======== RECORDED INFORMATION ========

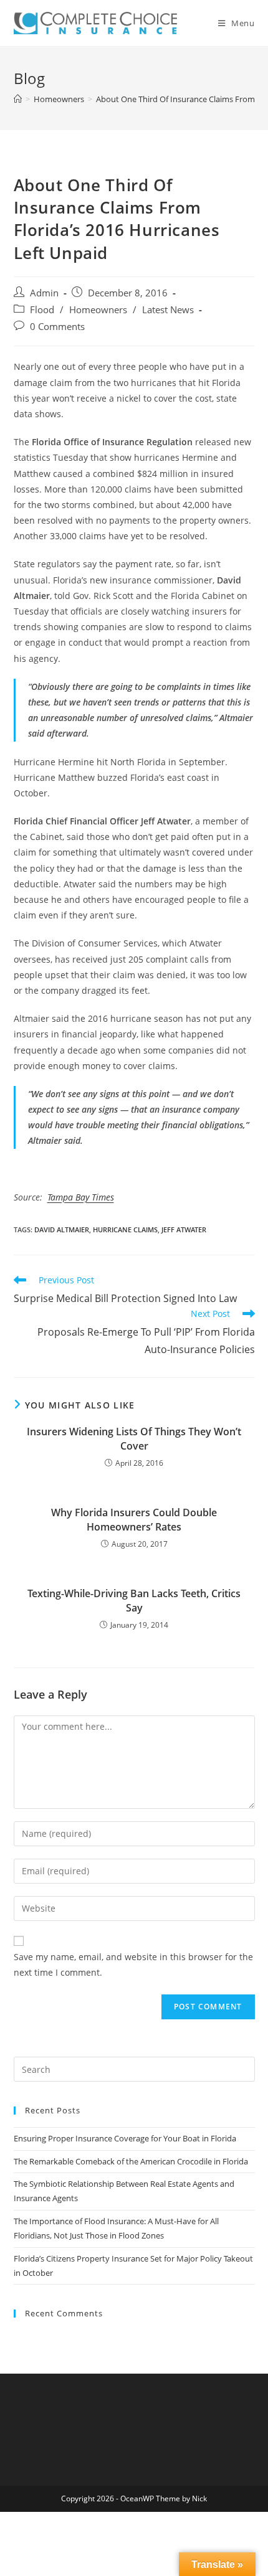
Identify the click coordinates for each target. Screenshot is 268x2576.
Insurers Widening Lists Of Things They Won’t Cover (134, 1438)
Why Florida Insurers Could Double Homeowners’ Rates (134, 1519)
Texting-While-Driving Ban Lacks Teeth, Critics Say (134, 1600)
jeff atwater (183, 1229)
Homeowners (98, 310)
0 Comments (57, 327)
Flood (42, 310)
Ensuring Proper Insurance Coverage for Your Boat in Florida (125, 2138)
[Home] (18, 99)
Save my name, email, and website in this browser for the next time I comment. (133, 1964)
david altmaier (61, 1229)
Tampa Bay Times (80, 1197)
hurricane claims (125, 1229)
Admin (44, 293)
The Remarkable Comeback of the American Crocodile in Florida (131, 2161)
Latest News (168, 310)
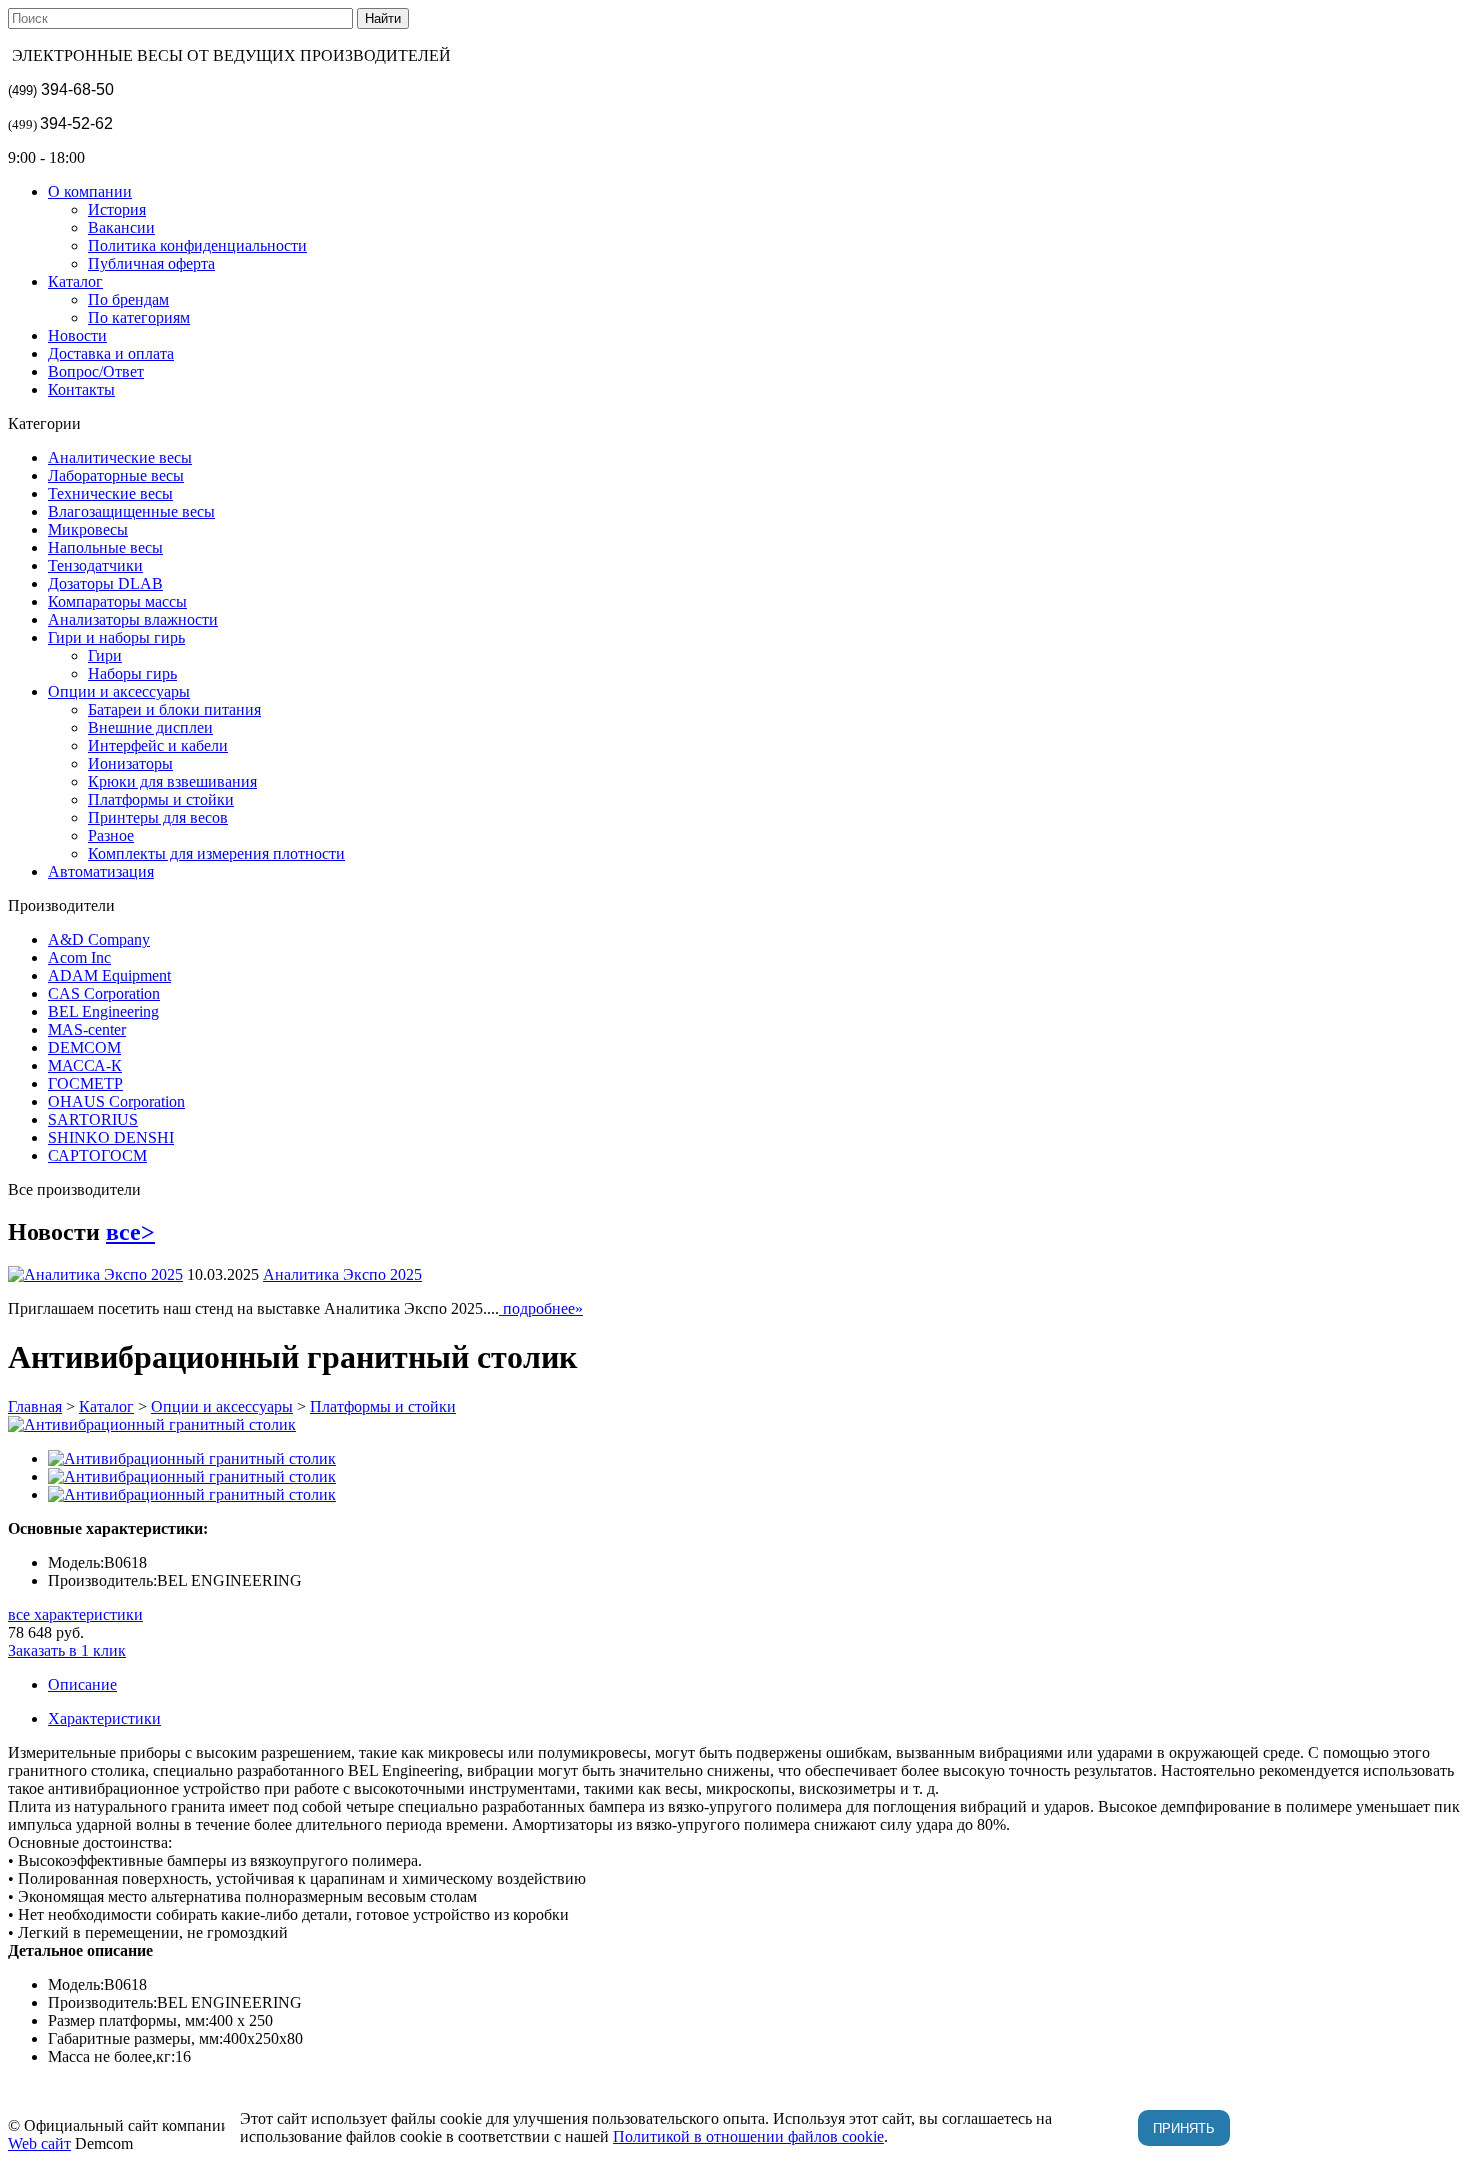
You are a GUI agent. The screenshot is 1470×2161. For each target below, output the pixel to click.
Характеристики (104, 1718)
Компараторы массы (117, 601)
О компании (90, 191)
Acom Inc (79, 957)
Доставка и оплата (111, 353)
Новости (77, 335)
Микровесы (88, 529)
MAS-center (87, 1029)
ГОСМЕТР (85, 1083)
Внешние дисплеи (150, 727)
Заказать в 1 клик (67, 1650)
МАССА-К (85, 1065)
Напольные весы (105, 547)
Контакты (81, 389)
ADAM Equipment (109, 975)
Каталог (75, 281)
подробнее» (541, 1308)
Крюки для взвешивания (172, 781)
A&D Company (99, 939)
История (117, 209)
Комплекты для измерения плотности (216, 853)
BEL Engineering (103, 1011)
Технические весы (110, 493)
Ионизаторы (130, 763)
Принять (1184, 2128)
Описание (82, 1684)
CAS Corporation (104, 993)
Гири (105, 655)
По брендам (128, 299)
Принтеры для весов (158, 817)
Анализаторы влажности (133, 619)
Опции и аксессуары (119, 691)
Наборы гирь (132, 673)
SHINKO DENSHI (111, 1137)
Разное (111, 835)
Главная (35, 1406)
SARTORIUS (93, 1119)
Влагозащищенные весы (131, 511)
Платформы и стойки (161, 799)
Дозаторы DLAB (105, 583)
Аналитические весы (120, 457)
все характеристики (75, 1614)
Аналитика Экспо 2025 (342, 1274)
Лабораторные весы (116, 475)
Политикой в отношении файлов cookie (748, 2136)
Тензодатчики (95, 565)
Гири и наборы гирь (116, 637)
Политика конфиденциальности (197, 245)
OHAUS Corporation (116, 1101)
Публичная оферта (151, 263)
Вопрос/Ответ (96, 371)
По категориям (139, 317)
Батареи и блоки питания (174, 709)
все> (130, 1232)
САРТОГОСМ (97, 1155)
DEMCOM (84, 1047)
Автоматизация (101, 871)
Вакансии (121, 227)
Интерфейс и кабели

========

EXERCISE PROMPT:
Each line in the data where the string "Insurers" occurs should be identified and copied.

EXERCISE ANSWER:
Insurers Widening Lists Of Things They Won’t Cover (134, 1438)
Why Florida Insurers Could Double Homeowners’ Rates (134, 1519)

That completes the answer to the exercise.